The problem
Keep only the lines of the data below that contain "computer", and copy them.

Dataset entries
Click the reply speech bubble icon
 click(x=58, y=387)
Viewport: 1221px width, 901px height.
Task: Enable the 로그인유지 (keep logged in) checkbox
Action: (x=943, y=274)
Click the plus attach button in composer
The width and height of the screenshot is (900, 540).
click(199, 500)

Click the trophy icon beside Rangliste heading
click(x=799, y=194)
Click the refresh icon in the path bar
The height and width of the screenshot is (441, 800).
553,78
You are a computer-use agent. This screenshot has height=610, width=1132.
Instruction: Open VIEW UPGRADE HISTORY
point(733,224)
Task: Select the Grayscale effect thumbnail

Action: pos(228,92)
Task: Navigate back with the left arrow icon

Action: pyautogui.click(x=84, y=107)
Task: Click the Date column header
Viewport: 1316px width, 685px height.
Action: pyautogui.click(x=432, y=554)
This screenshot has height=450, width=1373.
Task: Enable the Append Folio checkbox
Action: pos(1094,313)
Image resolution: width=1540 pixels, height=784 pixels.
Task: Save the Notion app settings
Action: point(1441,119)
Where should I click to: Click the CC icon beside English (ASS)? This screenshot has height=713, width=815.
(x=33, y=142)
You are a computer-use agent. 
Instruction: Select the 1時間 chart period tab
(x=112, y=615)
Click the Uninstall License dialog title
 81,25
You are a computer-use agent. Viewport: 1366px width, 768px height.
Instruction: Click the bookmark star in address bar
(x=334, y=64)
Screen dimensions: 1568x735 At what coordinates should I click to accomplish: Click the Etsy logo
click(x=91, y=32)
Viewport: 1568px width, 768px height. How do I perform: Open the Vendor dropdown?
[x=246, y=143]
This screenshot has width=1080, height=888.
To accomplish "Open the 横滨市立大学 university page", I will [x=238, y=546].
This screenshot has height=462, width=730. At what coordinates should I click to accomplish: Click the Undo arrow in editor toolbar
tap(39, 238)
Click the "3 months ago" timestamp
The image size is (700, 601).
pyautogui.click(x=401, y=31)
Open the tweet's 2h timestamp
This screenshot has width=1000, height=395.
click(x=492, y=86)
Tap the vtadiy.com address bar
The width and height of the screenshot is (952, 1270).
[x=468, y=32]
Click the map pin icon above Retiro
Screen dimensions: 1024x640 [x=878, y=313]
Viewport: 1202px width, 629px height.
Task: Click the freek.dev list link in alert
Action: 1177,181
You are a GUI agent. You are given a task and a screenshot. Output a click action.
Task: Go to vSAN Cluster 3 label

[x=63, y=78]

Solution to this exercise
You are a computer-use agent. This screenshot has height=610, width=1132.
You are a computer-use agent. 
You are a computer-use agent. Viewport: 1366px width, 768px height.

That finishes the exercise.